> [RECORDS TO PROCESS]
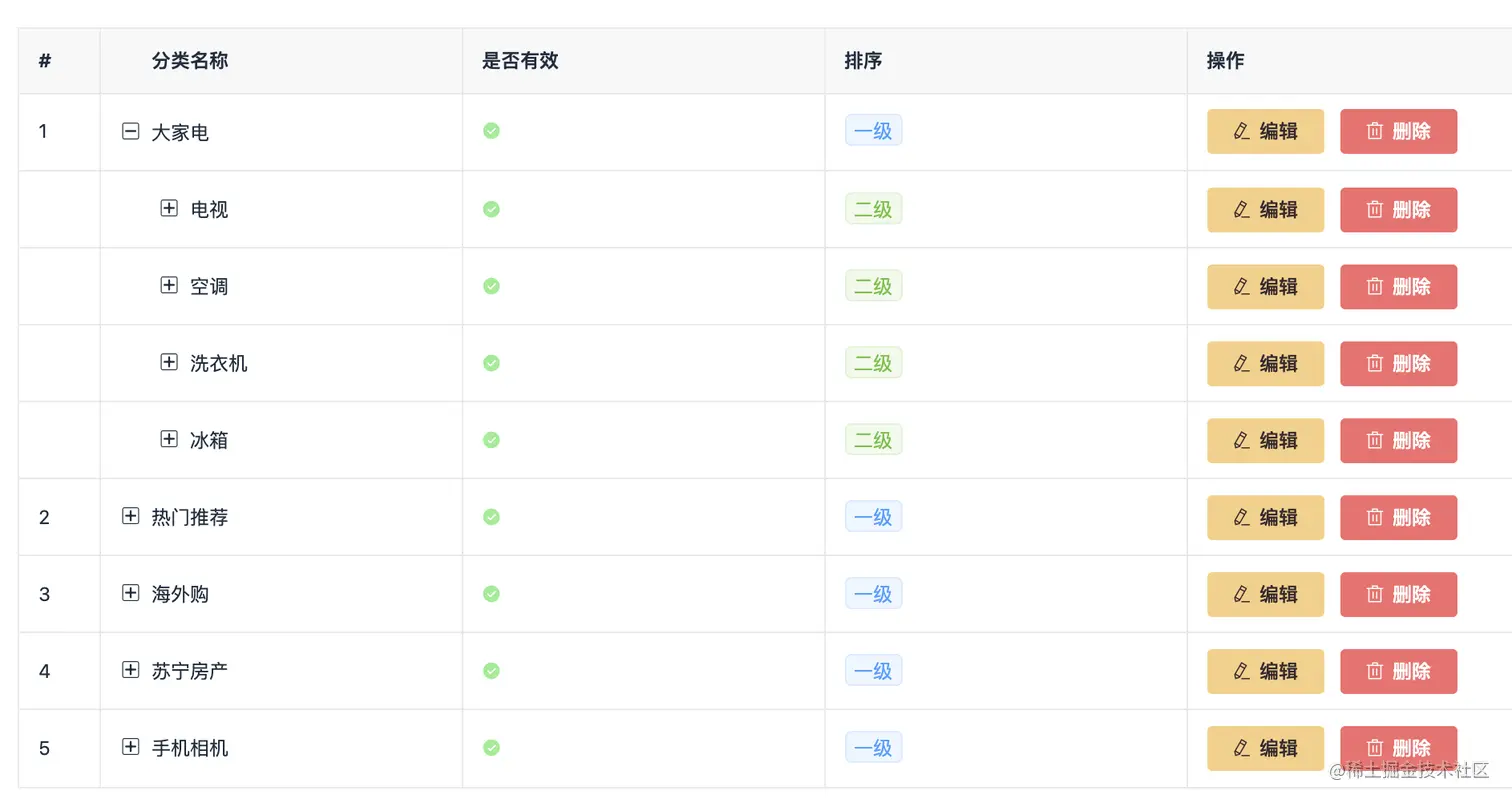Click the trash icon in 大家电's delete button
This screenshot has width=1512, height=803.
tap(1374, 131)
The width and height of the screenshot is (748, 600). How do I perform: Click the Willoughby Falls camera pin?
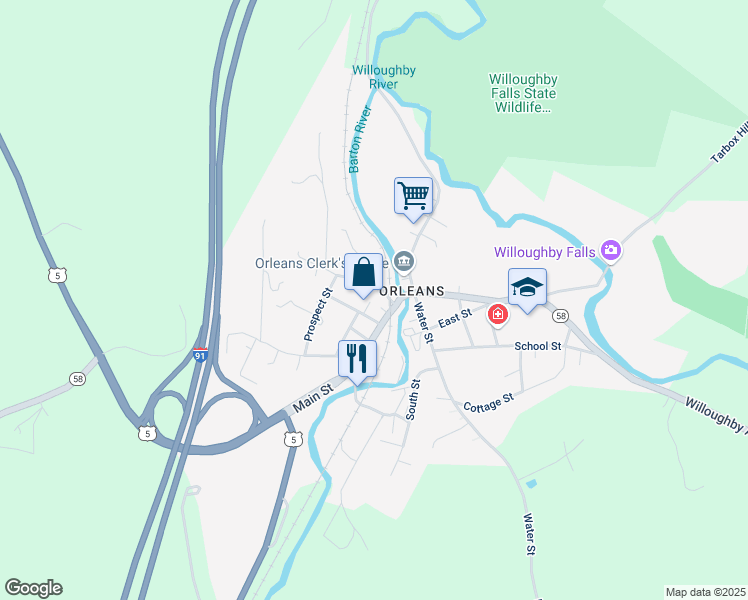pyautogui.click(x=611, y=250)
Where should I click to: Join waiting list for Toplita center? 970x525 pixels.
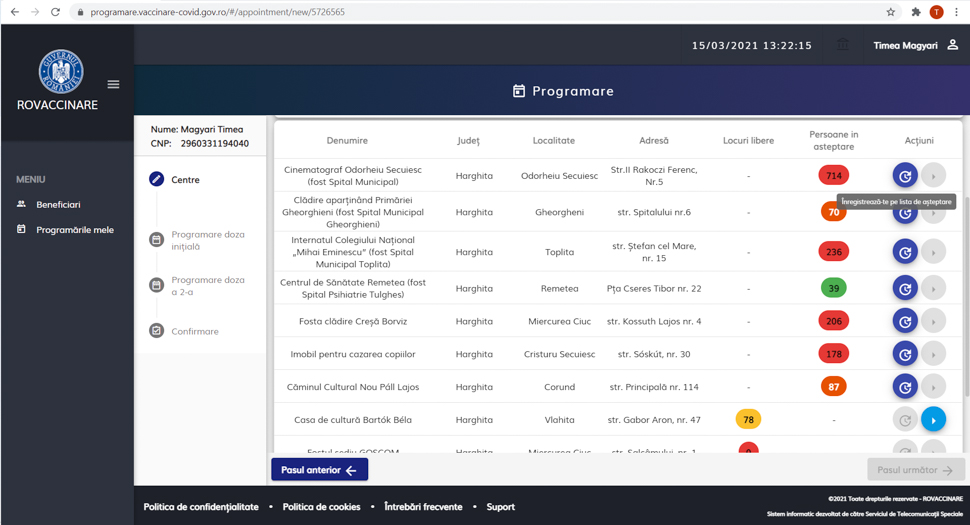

> [OBJECTIVE]
Rewrite the material starting at the line that has "The width and" and going through the end, putting "map marker" in place of "camera pin" and keeping everything else the same. Leave the pictures out.

> [RESULT FOR THIS EXERCISE]
The width and height of the screenshot is (748, 600). How do I perform: Click the Willoughby Falls map marker?
pyautogui.click(x=611, y=250)
Where should I click to: Join waiting list for Toplita center? 970x525 pixels.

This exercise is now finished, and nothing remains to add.